• [EXERCISE DETAILS]: In the copy, every record below must appear exactly as given, and no picture may appear.

Collected data entries
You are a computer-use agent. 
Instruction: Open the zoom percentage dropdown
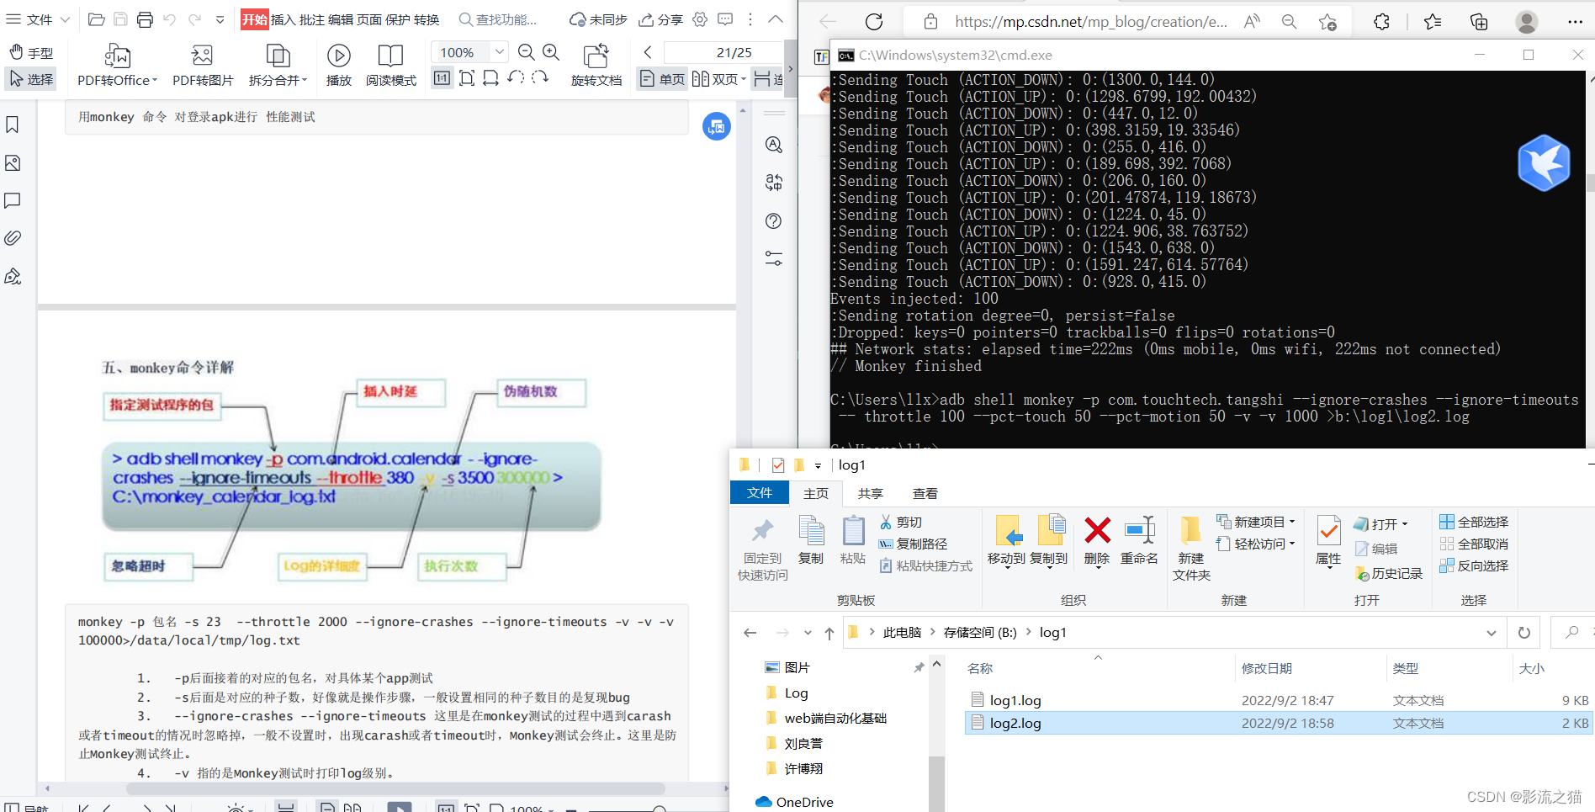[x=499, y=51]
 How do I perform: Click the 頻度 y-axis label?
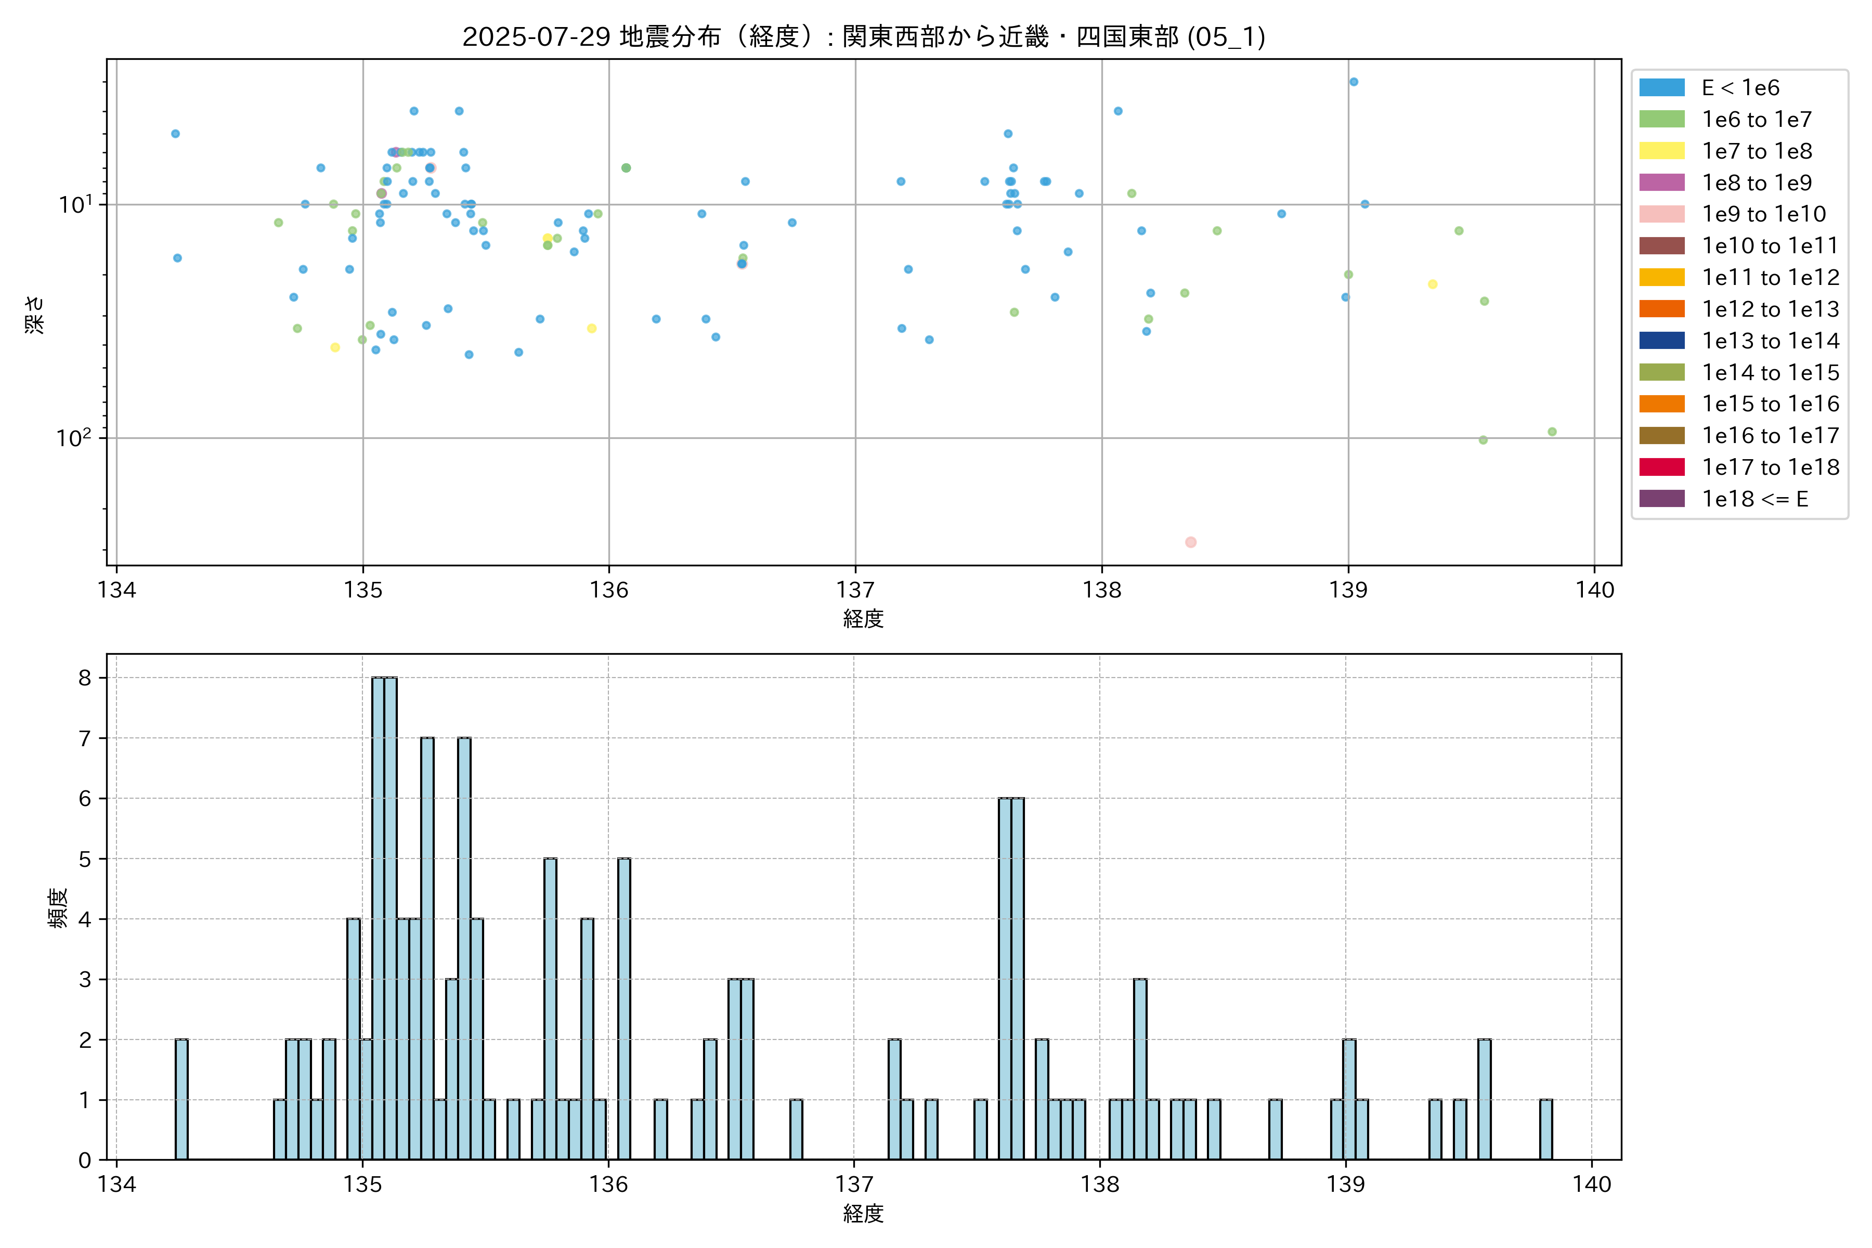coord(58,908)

• [RESPONSE]:
You are a computer-use agent. 
Instruction: Open the zoom percentage dropdown
[x=499, y=51]
 How do I perform: Click the 頻度 y-axis label?
coord(58,908)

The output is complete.